Undoubtedly, a career highlight came at this year’s SEC Tournament, where Howard scored 18 points in Kentucky’s win over eventual national champion South Carolina for its first conference championship title since 1982. Howard’s on-court exploits, however, are just part of what makes her such a great team member, according to Elzy.
“She’s a once-in-a-lifetime type of player. She’s gifted. But more importantly, what she has done for Kentucky basketball,” Elzy said. “What I’m going to miss is the person. She’s very humble, kind-hearted. I’m going to miss her coming to the office and laying on the couch and trying to see what we’re going to do for practice. But she is a great person and that matters to us in our program.”
Howard’s athletic career started in middle school when she began running cross country at the suggestion of her mother, RJ Avery. At age 12, as a seventh grader, she qualified for the high school state meet but by high school, Howard had given up cross country to focus on basketball. She played varsity as an eighth grader, graduating from Bradley Central High School with 2,662 career points and earning honors as the 2018 Tennessee Gatorade Player of the Year and Tennessee Miss Basketball.

▸ Task prompt:
Extend the excerpt about Howard's basketball career from where it stops.

▸ Dataset section:
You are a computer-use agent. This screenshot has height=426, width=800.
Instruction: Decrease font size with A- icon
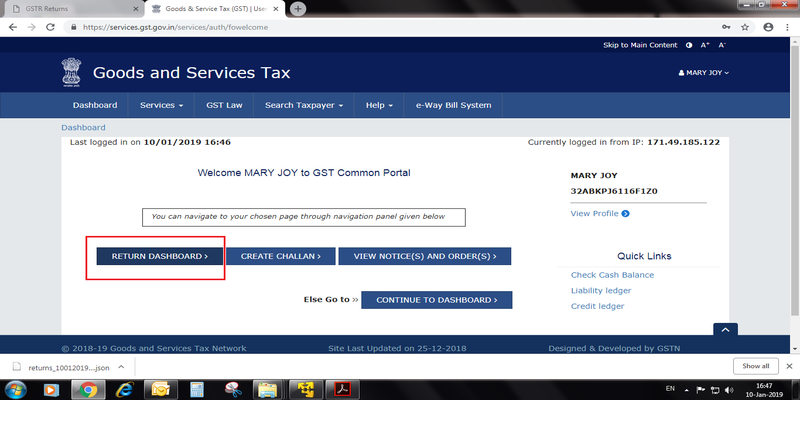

▸ Output for this task:
She picked Kentucky over South Carolina and Purdue, and Howard was the National Freshman of the Year in 2019. As a sophomore she finished second nationally in scoring, averaging 23.4 points per game, and during her junior campaign, she was the only player in the nation to average more 20 points per game with at least 7.3 rebounds per game, 90 assists and 60 steals.
In a personal Instagram post last week, Howard thanked Kentucky’s “Big Blue Nation” and her support network, and also shared her take on her Wildcat career: “I didn’t come to Kentucky to be the school’s second all-time leading scorer, break the 3-point record or be a three-time first-team All-American. I came to Kentucky because I wanted to be surrounded by people that cared more about me as a persona than just what I could accomplish on the basketball court.
“It wasn’t always easy, but every high and every low made me a better player, teammate, friend and person.”